*DOCUMENT EXTRACT:*
====
Signal Generator, and Control Signal Parameters.

[0038] The signal generator 24 is used to generate an electric control signal, under the control of the processor 28, that is transmitted through the wire coil 14 to actuate the solenoid 10i.e. induce motion of the armature 12 relative to the wire coil 14. Signal generators are known to persons skilled in the art as electronic devices that generate electrical signal defined by value(s) of one or more control signal parameter(s). As used herein, control signal parameter or CSP refers to a parameter that defines a characteristic of a control signal waveform. In embodiments, the CSP may comprise a plurality of parameters in combination. Non-limiting examples of a control signal parameter include a current or voltage magnitude (e.g., amplitude), a frequency, a phase duration or other temporal measure, and/or a shape characteristic of the control signal waveform. In embodiments where the control signal comprises a PWM signal, as described below, the control signal parameter may be referred to as a PWM parameter.

[0039] In one embodiment, the signal generator 24 is a digital signal generator that produces a pulse-width modulated (PWM) signal for the control signal that varies between a zero voltage and current in one phase, and a non-zero voltage and current in another phase. The digital signal generator 24 may include an H-bridge circuit under control of the processor 28. FIG. 3 shows an example of a PWM control signal characterized by an acceleration phase having an acceleration phase magnitude, i.sub.a, and an acceleration phase duration, t.sub.a. This control signal may be used for a linear solenoid or a rotary solenoid that reacts only to electric current flow in one direction through the wire coil 14 as indicated by the positive current of the acceleration phase.

[0040] FIG. 4 shows another example of a PWM control signal characterized by an acceleration phase as described for FIG. 3, followed by a rest phase having a zero current magnitude, i.sub.r and rest phase duration, t.sub.r, subsequently followed by a braking phase having a braking phase magnitude, in, and a braking phase duration, t.sub.b. This control signal may be used for a bidirectional rotary solenoid that rotates in a first direction when electric current flows through the wire coil 14 in one direction indicated by the positive current of the acceleration phase, and rotates in a second direction opposite to the first direction when electric current flows through the wire coil 14 in the opposite direction indicated by the negative current of the braking phase. The acceleration phase may be used to accelerate the armature 12 and the subsequent braking phase may be used to decelerate (or brake) the armature 12, within the same actuation cycle of the solenoid 10.

[0041] In FIGS. 3 and 4, the phase magnitudes are expressed in terms of current values, i.sub.a, i.sub.r, and i.sub.b, but it will be appreciated that they may also be expressed in terms of corresponding voltage values, V.sub.a, V.sub.r, and V.sub.b, respectively.

Sensor, and Armature Motion Parameters.

[0042] The sensor 26 is used to directly or indirectly measure an armature motion parameter. As used herein, an armature motion parameter or AMP refers to a metric of the motion of the armature 12. Non-limiting examples of an armature motion parameter include a position (e.g. a displacement) of the armature 12 relative to a fixed reference point, a time required for the armature 12 to travel to a specified position, or a velocity or acceleration of the armature 12 relative to the wire coil 14. In embodiments, the sensor 26 may be implemented by a variety of contact or non-contact sensors known in the art with non-limiting examples including accelerometers (e.g. (MEMS)-based accelerometers), capacitive microelectromechanical systems displacement sensors, eddy-current sensors, Hall effect sensors, inductive sensors, optical sensors, photo diode sensors, variable differential transform (VDT) sensors, encoders, potentiometers, and so forth.
====
*WHAT YOU ARE ASKED TO DO:* Continue the solenoid control text, starting after its last sentence.

*DATASET:*
====
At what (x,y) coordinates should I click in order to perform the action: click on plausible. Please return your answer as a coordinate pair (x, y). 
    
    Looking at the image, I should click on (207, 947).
====
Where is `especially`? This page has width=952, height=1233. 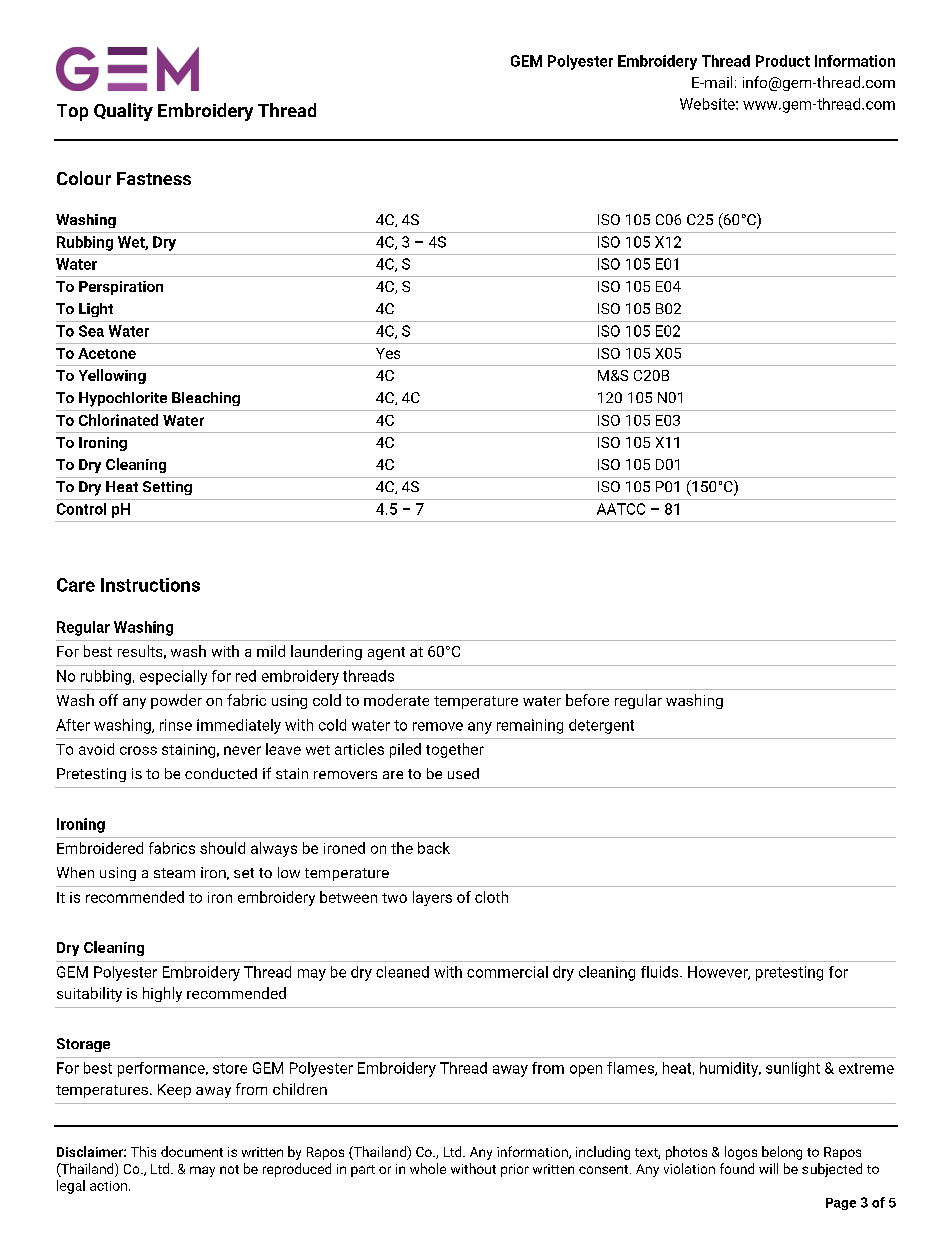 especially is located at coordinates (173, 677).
====
*OUTPUT FOR THIS EXERCISE:*
[0043] In one embodiment, the sensor 26 measures the position of the armature 12 over a time period to create an armature motion profile, from which the velocity of the armature 12 can be determined as a derivative of positional change over time. FIGS. 5 to 7 are examples of such armature motion profiles captured during an actuation cycle of the solenoid 10. FIG. 5 shows an optimal armature motion profile in which the armature 12 reaches a desired set point position, u.sub.set, at a desired set point time interval, t.sub.set, at which time the armature 12 has a zero or negligibly small set point velocity, du/dt.sub.set (as indicated by the horizontal slope of the curve), and a zero or negligibly small set point rebound, u.sub.set.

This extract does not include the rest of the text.